Qwen3.6 35B MoE on 8GB VRAM — working llama-server config + a max_tokens / thinking trap I ran into
Posted by Antonio_Sammarzano@reddit | LocalLLaMA | View on Reddit | 34 comments
Hi all,
I wanted to share a setup that’s working for me with Qwen3.6-35B-A3B on a laptop RTX 4060 (8GB VRAM) + 96GB RAM.
This is not an interactive chat setup. I’m using it as a coding subagent inside an agentic pipeline, so some of the choices below are specific to that use case.
Hardware / runtime
- GPU: RTX 4060 Laptop, 8GB VRAM
- RAM: 96GB DDR5
- Runtime: llama-server
- Model: Qwen3.6-35B-A3B GGUF
- Use case: coding subagent / structured pipeline work
Current server command
llama-server \
-m Qwen3.6-35B-A3B-Q4_K_M.gguf \
-ngl 99 \
--n-cpu-moe 99 \
-c 50000 \
-np 1 \
-fa on \
--cache-type-k q8_0 \
--cache-type-v turbo2 \
--no-mmap \
--mlock \
--ctx-checkpoints 1 \
--cache-ram 0 \
--jinja \
--reasoning on \
--reasoning-budget -1 \
-b 2048 \
-ub 2048
PowerShell env:
$env:LLAMA_SET_ROWS = "1"
$env:LLAMA_CHAT_TEMPLATE_KWARGS = '{"preserve_thinking":true}'
Notes on the non-obvious choices
--n-cpu-moe 99: on 8GB VRAM, I’m currently pushing MoE layers to CPU. This is partly based on my own constraints and partly on community tuning discussions, not on official guidance.-np 1: this is a single-user / single-agent setup, so I don’t want extra slots wasting RAM.-b 2048 -ub 2048: in my tests this gave noticeably better prefill on prompts above \~2K tokens than lower defaults.LLAMA_SET_ROWS=1: community tip, easy to try, seems worth keeping.preserve_thinking: true: I’m using this because Qwen3.6 explicitly supports it, and for agent workflows it helps keep prior reasoning in cache instead of re-deriving everything every turn.
Important distinction: official vs empirical
A few things here are officially documented for Qwen3.6:
enable_thinkingpreserve_thinking- thinking mode being on by default
- recommended sampling presets for coding / thinking / non-thinking use
Other parts of this config are just my current best empirical setup or community-derived tuning, especially around MoE placement, KV config, and batch / ubatch choices.
So I’m posting this as “working setup + observations”, not as a universal best config.
The trap I ran into: thinking can eat the whole output budget
What initially looked like a weird bug turned out to be a budgeting issue.
I’m calling llama-server through the OpenAI-compatible API with chat.completions.create, and I was setting max_tokens per request.
With:
--reasoning on--reasoning-budget -1- moderately large prompts
- coding tasks that invite long internal reasoning
…the model could spend the entire output budget on thinking and return no useful visible answer.

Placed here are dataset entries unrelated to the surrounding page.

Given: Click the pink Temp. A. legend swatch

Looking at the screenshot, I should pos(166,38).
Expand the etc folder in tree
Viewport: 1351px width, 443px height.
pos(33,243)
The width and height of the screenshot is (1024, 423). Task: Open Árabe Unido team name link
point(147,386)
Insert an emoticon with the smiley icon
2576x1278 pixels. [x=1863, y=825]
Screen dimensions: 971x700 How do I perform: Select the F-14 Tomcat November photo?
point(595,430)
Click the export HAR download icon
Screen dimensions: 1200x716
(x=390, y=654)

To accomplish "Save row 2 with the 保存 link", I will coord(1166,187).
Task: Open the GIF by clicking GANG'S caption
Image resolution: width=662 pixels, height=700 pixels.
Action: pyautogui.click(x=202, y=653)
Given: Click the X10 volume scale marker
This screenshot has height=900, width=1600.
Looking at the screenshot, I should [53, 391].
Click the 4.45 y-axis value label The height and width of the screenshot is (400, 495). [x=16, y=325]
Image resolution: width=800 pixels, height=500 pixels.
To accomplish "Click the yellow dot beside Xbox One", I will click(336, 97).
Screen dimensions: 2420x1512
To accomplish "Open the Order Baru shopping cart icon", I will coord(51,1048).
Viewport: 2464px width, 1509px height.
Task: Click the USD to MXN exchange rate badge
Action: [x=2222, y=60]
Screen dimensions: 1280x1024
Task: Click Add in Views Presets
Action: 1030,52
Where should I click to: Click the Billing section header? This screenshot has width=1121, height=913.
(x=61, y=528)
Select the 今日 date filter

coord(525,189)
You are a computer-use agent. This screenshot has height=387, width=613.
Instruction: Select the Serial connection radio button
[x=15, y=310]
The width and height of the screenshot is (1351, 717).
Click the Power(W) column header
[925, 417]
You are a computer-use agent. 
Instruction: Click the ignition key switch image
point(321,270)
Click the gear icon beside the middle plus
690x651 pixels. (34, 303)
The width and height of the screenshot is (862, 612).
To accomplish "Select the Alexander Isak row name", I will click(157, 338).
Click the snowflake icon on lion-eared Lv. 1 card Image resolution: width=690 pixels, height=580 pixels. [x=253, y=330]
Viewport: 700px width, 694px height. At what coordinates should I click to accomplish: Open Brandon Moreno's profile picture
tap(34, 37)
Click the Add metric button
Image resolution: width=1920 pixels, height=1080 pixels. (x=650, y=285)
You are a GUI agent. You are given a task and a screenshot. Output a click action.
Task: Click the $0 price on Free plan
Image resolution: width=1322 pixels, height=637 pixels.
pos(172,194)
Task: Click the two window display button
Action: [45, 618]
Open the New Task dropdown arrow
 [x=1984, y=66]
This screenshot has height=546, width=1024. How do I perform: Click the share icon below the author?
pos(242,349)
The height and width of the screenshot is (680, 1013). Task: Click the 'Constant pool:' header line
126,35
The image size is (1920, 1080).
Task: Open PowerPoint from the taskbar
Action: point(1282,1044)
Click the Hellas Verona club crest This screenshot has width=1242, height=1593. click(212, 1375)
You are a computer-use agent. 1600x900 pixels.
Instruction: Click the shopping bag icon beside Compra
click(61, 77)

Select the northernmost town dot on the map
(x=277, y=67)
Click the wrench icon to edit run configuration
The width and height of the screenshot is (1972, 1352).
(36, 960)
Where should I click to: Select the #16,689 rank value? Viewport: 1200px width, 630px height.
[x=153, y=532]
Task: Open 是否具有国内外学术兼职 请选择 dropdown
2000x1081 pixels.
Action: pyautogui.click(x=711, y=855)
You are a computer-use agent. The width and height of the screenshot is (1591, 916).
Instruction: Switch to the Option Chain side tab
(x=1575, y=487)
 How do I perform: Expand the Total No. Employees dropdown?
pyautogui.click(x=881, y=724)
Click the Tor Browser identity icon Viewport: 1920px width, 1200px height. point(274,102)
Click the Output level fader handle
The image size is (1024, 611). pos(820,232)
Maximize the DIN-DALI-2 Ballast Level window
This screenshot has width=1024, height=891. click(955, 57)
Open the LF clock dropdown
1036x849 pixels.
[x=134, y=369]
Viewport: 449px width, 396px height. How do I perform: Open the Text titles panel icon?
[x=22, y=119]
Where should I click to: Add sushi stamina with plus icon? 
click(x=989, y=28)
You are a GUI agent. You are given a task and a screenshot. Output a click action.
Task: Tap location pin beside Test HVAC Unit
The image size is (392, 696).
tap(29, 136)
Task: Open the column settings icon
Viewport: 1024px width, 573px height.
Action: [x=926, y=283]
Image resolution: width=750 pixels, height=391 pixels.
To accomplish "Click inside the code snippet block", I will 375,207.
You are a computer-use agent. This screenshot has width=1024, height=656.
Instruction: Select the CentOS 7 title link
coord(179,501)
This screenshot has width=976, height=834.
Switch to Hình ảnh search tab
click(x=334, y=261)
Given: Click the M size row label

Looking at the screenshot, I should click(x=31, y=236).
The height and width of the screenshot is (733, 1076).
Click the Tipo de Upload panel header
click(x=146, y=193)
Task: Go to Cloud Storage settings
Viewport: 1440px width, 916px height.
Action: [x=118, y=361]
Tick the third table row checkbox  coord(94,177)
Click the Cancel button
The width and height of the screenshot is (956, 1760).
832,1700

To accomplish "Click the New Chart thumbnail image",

In practice I saw cases like this:
| max_tokens | thinking | finish_reason | visible code output | elapsed |
|---|---|---|---|---|
| 6000 | ON | length |
empty / unusable | \~190s |
| 10000 | ON | length |
empty / unusable | \~330s |
| 5000 | OFF | stop |
\~3750 tokens of clean code | \~126s |
So for some coding tasks, the model wasn’t “failing” in the classic sense. It was just burning the whole budget on reasoning.
The useful part: there is a per-request fix
I originally thought reasoning budget might only be controllable server-side.
But llama-server supports a per-request field:
{
"thinking_budget_tokens": 1500
}
As I understand it, this works if you did not already fix the reasoning budget via CLI.
So the cleaner approach for my use case is probably:
- don’t hardcode a global reasoning budget if I want request-level control
- disable thinking for straightforward refactors
- use bounded thinking for tasks that genuinely benefit from it
My current rule of thumb
Right now I’m leaning toward:
| Task type | Thinking | My current view |
|---|---|---|
| Clear refactor from precise spec | OFF | better throughput, less token waste |
| Moderately ambiguous coding | ON, but bounded | probably best with request-level budget |
| Architecture / design tradeoffs | ON | worth the cost |
| Fixed-schema extraction / structured transforms | OFF | schema does most of the work |
One more thing: soft switching thinking
For Qwen3.6, I would not rely on /think or /nothink style prompting as if it were the official control surface.
The documented path is chat_template_kwargs, especially enable_thinking: false when you want non-thinking mode.
So my current plan is to switch modes that way instead of prompt-hacking it.
What I’d love feedback on
--n-cpu-moeon 8GB VRAM Has anyone found a better split than “just shove everything to CPU” on this class of hardware?-b/-ubtuning for very long prompts 2048 looks good for me so far, but I’d love data points from people pushing 50K+ context regularly.- KV config with Qwen3.6 in practice I’m using
turbo2right now based on community findings and testing. Curious what others ended up with. - Thinking policy for agentic coding If you use Qwen3.6 locally as a coding worker, when do you keep thinking on vs force it off?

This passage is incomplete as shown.